Alors bien sûr, en bon socialiste français, Michel Rocard évoque la possibilité de reversement vers les plus fragiles sous forme de « chèque vert ». Non seulement ces chèques sont loin d’être acceptés par le gouvernement (Eric Woerth en tête) mais c’est toujours le même processus archaïque de la gauche française : on ponctionne d’abord avant de rendre l’argent mais par le biais de l’assistanat…
A ce petit jeu, selon Michel Rocard, toutes les sommes récoltées seront redistribuées aux contribuables (encore une fois ce n’est sûrement pas le but du gouvernement) mais il y aura à coup sûr un perdant : la classe moyenne (qui endosse ce rôle trop souvent depuis 30 ans), qui n’aura pas droit aux compensations (pas assez pauvre !) et qui n’aura pas les moyens d’éviter la taxe (pas assez riche pour des investissements lourds dans leur logement ou leur voiture).
En résumé, cette taxe est surtout un impôt nouveau qui sera injustement supporté par la classe moyenne et les plus fragiles. Les compensations éventuelles ne seront pas durables ni suffisantes, elles seront l’objet de frais de fonctionnement et de gaspillages inévitables, voire de logiques électoralistes.
L’objectif de protection de la nature ressemble plus à un prétexte inespéré pour le gouvernement pour faire passer un nouvel impôt dont il a bien besoin en ces temps de déficit public abyssal.
Car du point de vu de la baisse des émissions de CO², cette taxe risque d’être très peu efficace : la plupart des redevables ne seront pas en mesure de modifier leur mode vie soit pour des raisons financières soit pour des raisons géographiques.

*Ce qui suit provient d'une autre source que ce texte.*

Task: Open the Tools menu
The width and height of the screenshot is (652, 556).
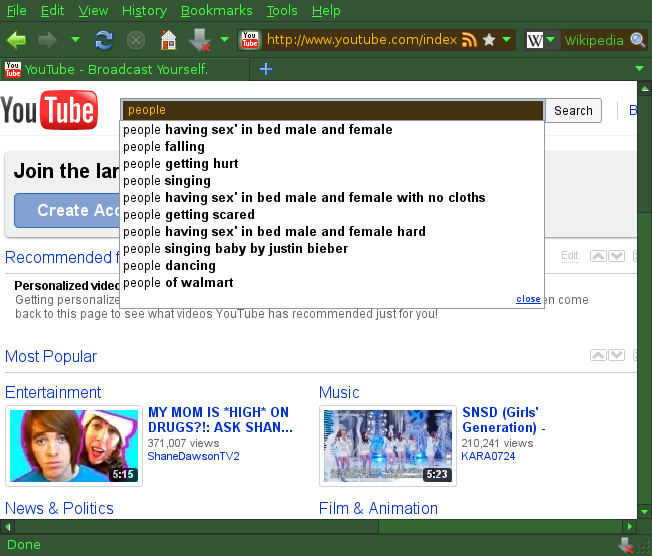Action: coord(282,11)
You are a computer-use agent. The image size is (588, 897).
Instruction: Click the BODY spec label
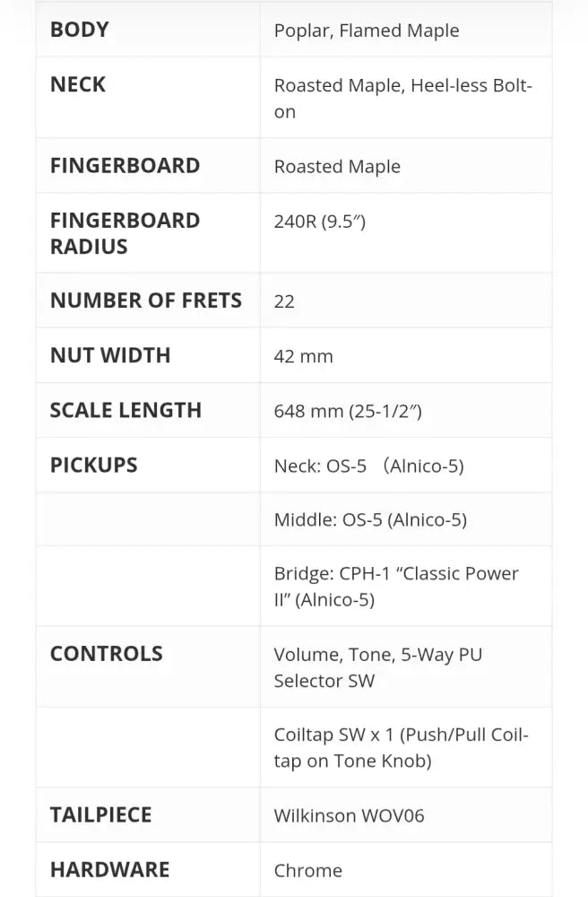click(80, 30)
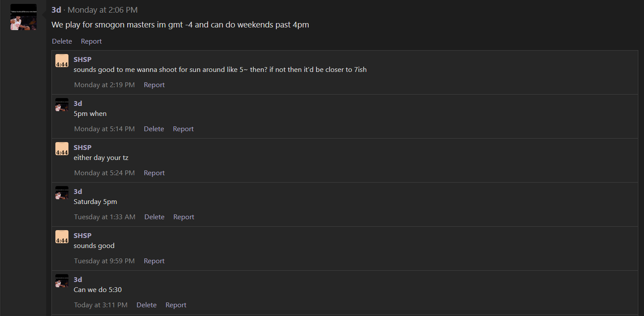Report the "Can we do 5:30" comment
Viewport: 644px width, 316px height.
pos(176,305)
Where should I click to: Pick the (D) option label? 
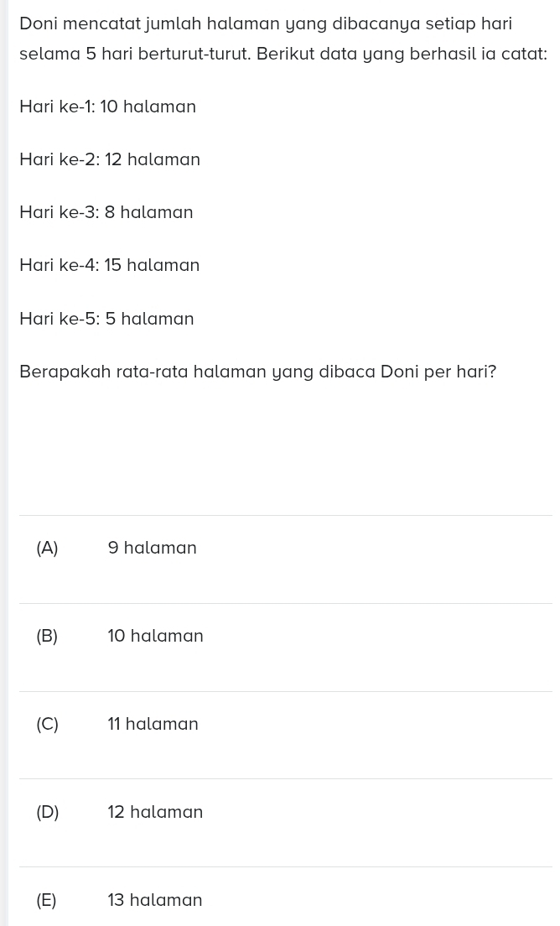click(x=48, y=813)
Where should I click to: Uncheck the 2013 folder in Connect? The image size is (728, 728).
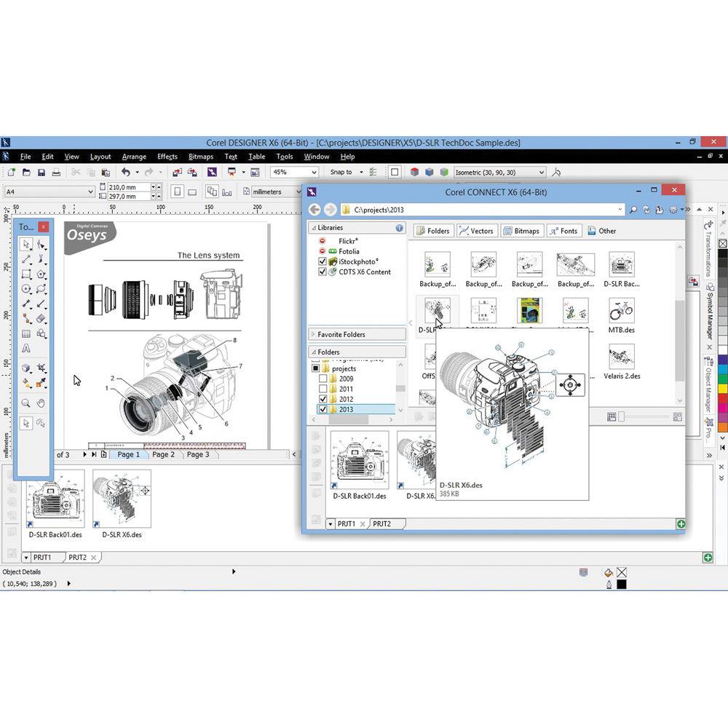tap(323, 409)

Pour faire baisser les émissions de CO², il y a des actions bien plus pertinentes qu’une taxe. Ainsi contre la pollution automobile :
- Continuer à développer, dans les grandes villes, des tramways qui empêchent structurellement l’accès des voitures au centre ville tout en offrant une alternative de déplacement.
- Aider et inciter la recherche dans le domaine des véhicules propres. La voiture n’est pas un mode de déplacement à bannir, en particulier dans la ruralité, mais il faut à terme qu’elle ne fonctionne plus au pétrole.
- Développer des infrastructures de substitution pour le transport longue distance de marchandise, en particulier privilégier le ferroutage aux camions.
Concernant les émissions de CO² issues des logements, l’évolution ne peut être que très progressive pour le bâti mais peut être rendue obligatoire pour les constructions à venir (les surcoûts pouvant être absorbés par les économies d’échelle). Dans ce domaine, il faut sans doute privilégier des actions incitatives (exonérations fiscales, qui ont déjà un réel succès) plutôt que les punitions fiscales.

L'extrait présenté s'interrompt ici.